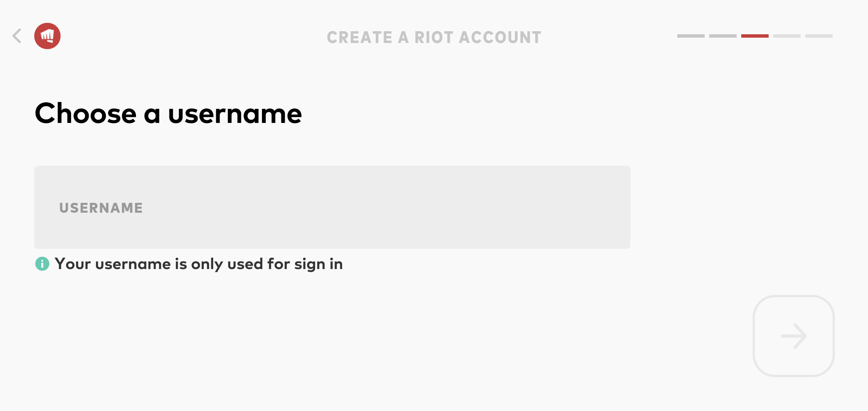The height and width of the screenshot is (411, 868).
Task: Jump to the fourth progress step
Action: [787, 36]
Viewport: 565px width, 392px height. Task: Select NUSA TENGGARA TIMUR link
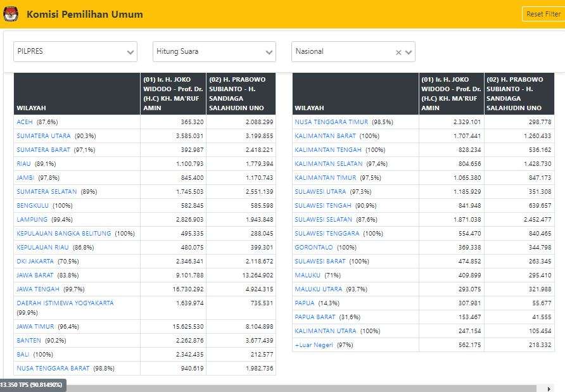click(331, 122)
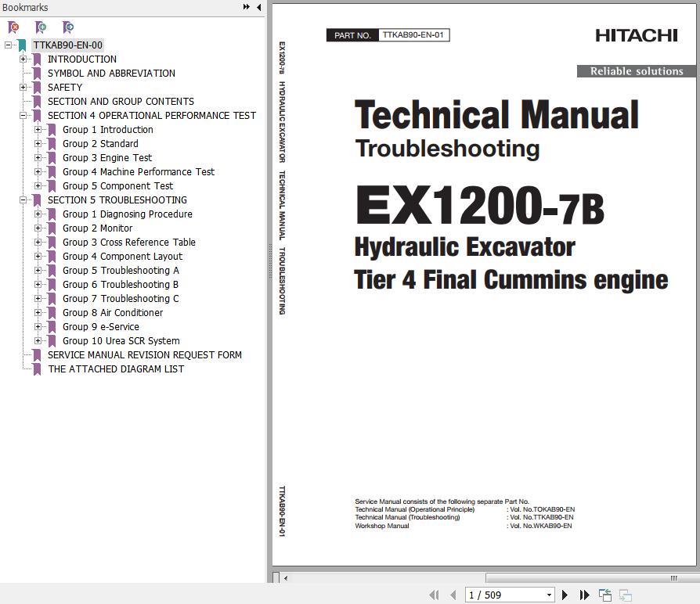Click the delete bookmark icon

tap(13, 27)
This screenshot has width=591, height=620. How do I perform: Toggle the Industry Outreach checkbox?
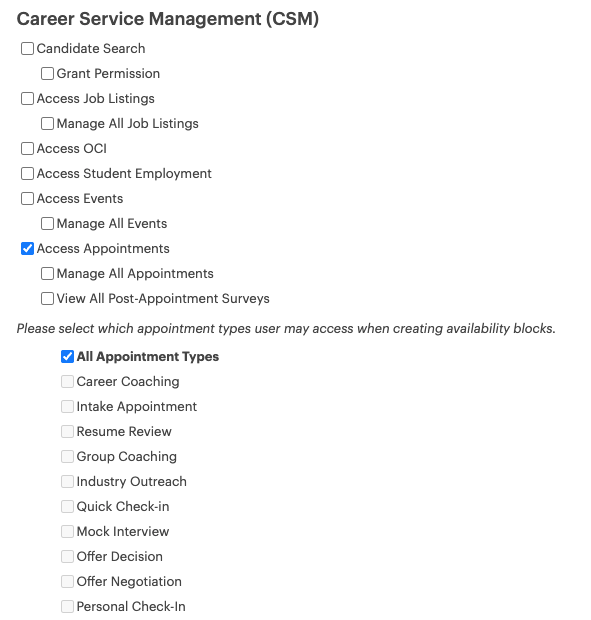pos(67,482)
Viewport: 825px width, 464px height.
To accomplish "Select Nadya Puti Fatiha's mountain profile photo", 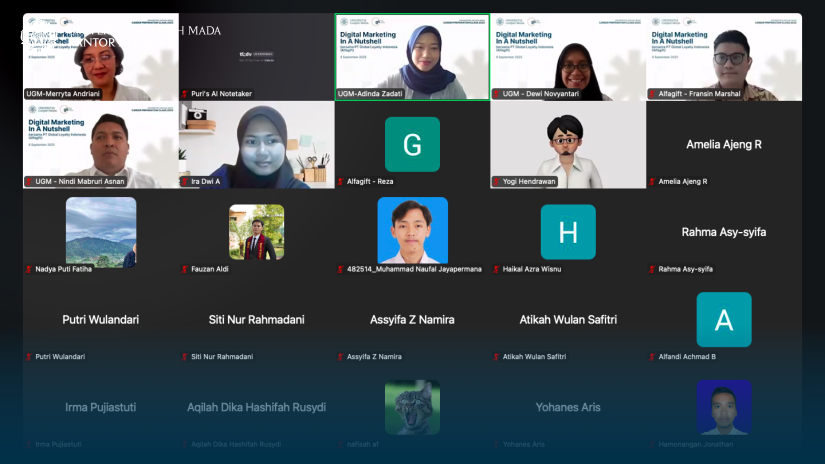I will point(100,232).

:::

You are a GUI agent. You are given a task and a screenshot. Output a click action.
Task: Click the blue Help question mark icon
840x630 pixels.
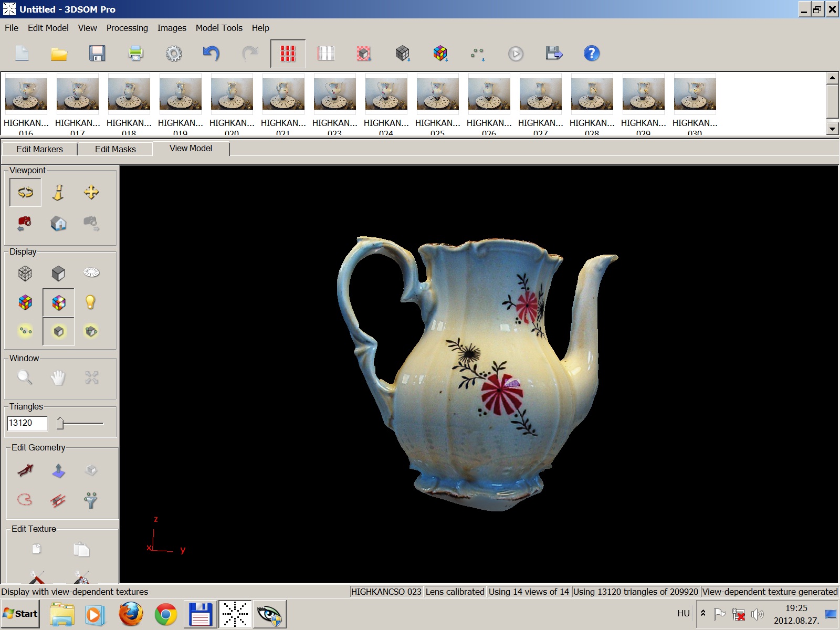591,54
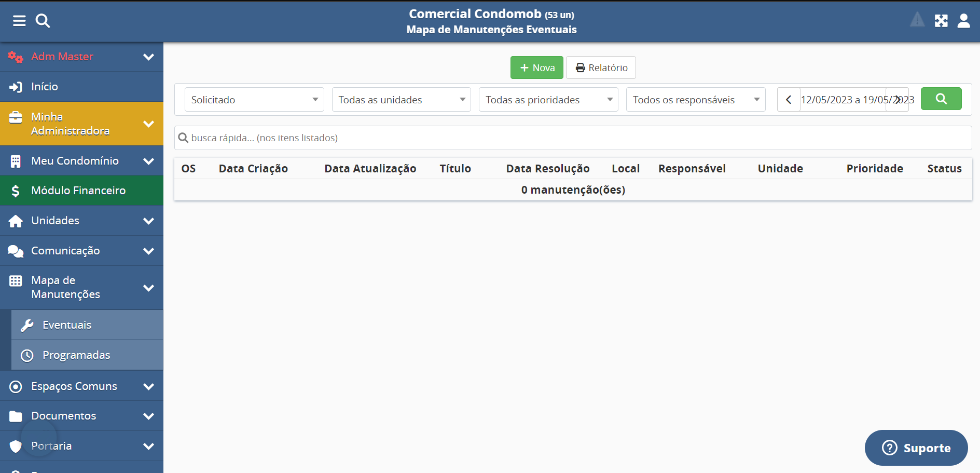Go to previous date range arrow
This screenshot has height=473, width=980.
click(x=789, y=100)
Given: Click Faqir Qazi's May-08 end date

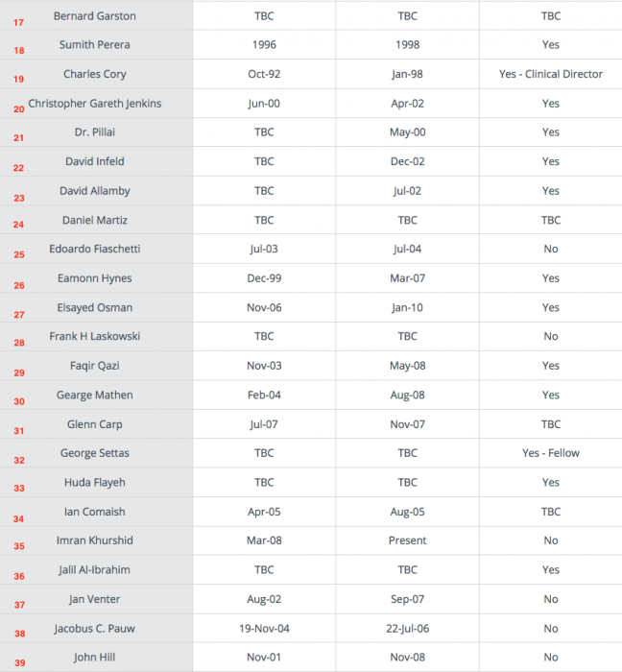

:::

- _What the task asks_: Using the data above, retype exactly the lines from the line with "Task: Click the blue Help question mark icon" to the line with "Given: Click Faqir Qazi's May-08 end date", inclusive. No pictures and nothing else.

- _Solution to this task_:
Task: Click the blue Help question mark icon
840x630 pixels.
591,54
Go to previous date range arrow
This screenshot has height=473, width=980.
click(x=789, y=100)
Given: Click Faqir Qazi's May-08 end date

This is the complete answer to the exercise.